Pasaron 12 horas y 25 minutos desde que se identificó que Otis se había convertido en un huracán hasta que llegó y arrasó Acapulco. Otis, una tormenta tropical formada a unos 500 kilómetros de la ciudad costera, tocó tierra como un huracán de categoría 5, como lo hicieron el Katrina en Nueva Orleans o María en Puerto Rico. Prácticamente, nada ni nadie estaba preparado para que vientos de más de 250 kilómetros por hora barrieran una tierra desigual y pobre. El desastre fue inmediato. El conteo oficial habla, de momento, de 47 fallecidos y 59 desaparecidos. De 580.000 damnificados y 7.000 hectáreas de construcciones destruidas. De 900 kilómetros de caminos afectados. Del 80% de los hoteles dañados en una ciudad que vive del turismo. De un plan de reconstrucción que involucra, al menos, 61.313 millones de pesos (unos 3.430 millones de dólares). La respuesta a la catástrofe va a marcar el último año de presidencia de Andrés Manuel López Obrador: Otis ha abierto un inesperado desafío al Gobierno de México.
En la historia del país, solo habían impactado seis huracanes de categoría 5, cinco provenientes del Atlántico, y Patricia, en 2015, en el Pacífico. Pero en ninguno se había visto lo que ocurrió el 24 de octubre. La Organización Meteorológica Mundial ha definido a Otis como uno de los huracanes que más rápido se ha intensificado desde que hay registros.

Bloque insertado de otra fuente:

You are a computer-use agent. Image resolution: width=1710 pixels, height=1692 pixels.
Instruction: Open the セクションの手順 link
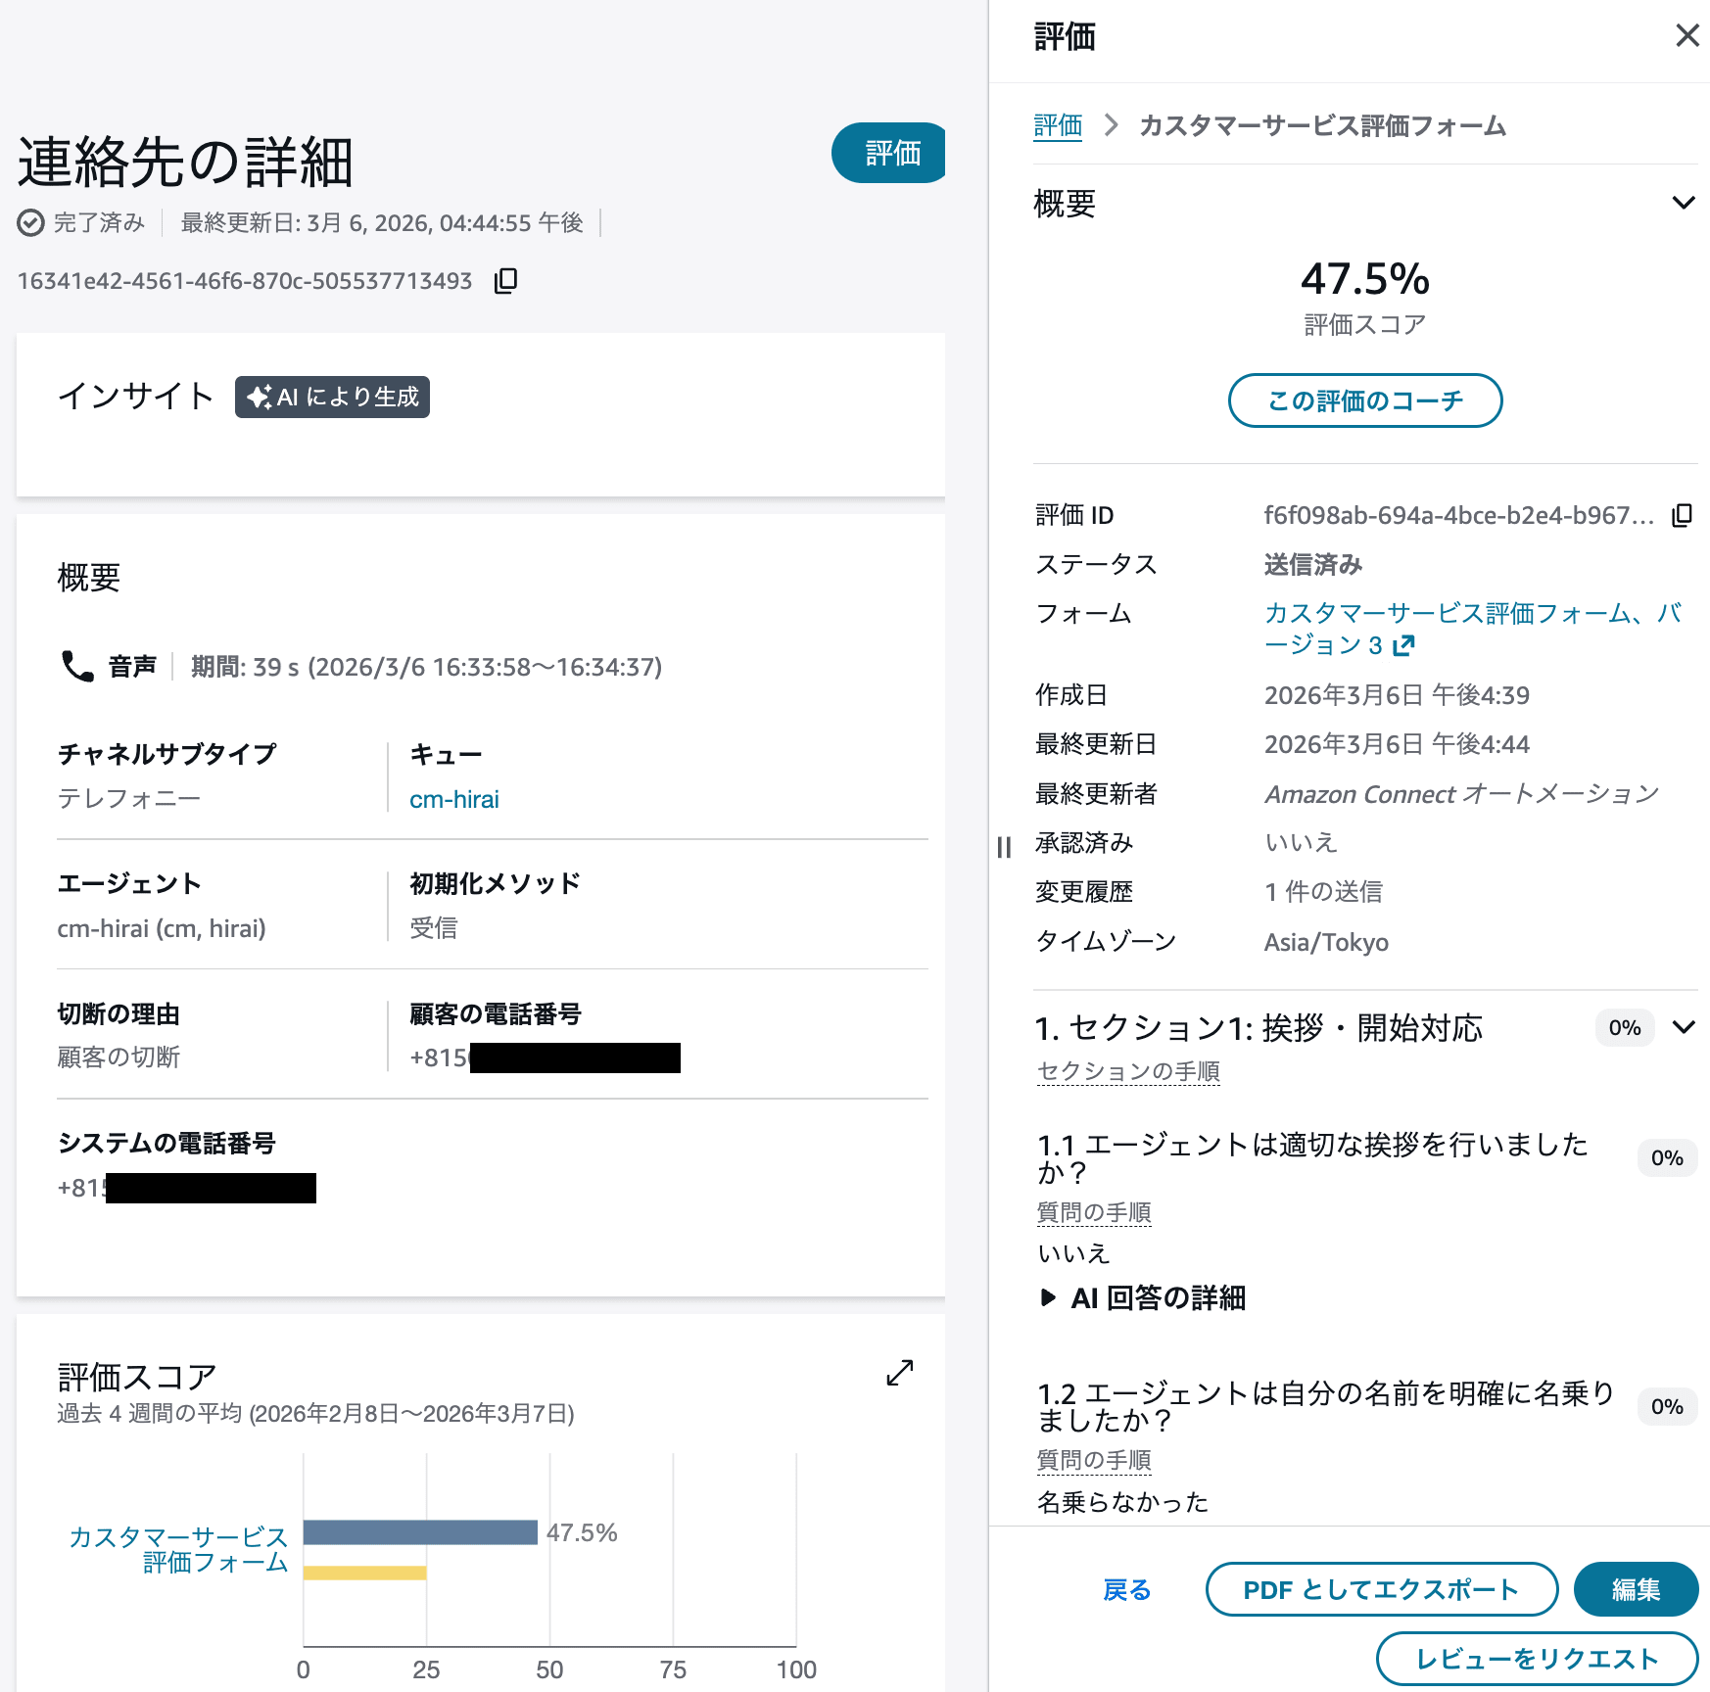coord(1127,1071)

Detrás de esto no hay magia, solo avisos de la ciencia: el calentamiento de los océanos —enmarcado en el aumento de la temperatura del planeta— está creando el caldo de cultivo perfecto para que estos fenómenos sean cada vez más fuertes y más frecuentes.
“Se lleva años avisando de que esto es un problema, que no se puede continuar con esta tendencia, que ya se generaron impactos irreversibles, como los 1,1 grados de aumento de la temperatura de los océanos”, incide Gian Carlo Delgado, investigador del Instituto de Geografía de la UNAM. “Tener un huracán seguido de otro, dos o tres huracanes al mismo tiempo: todo son llamados de atención”, apunta el científico, que forma parte del Grupo Intergubernamental de Expertos sobre el Cambio Climático, “cuando pegan y destruyen un asentamiento se convierten ya en una lección tardía”.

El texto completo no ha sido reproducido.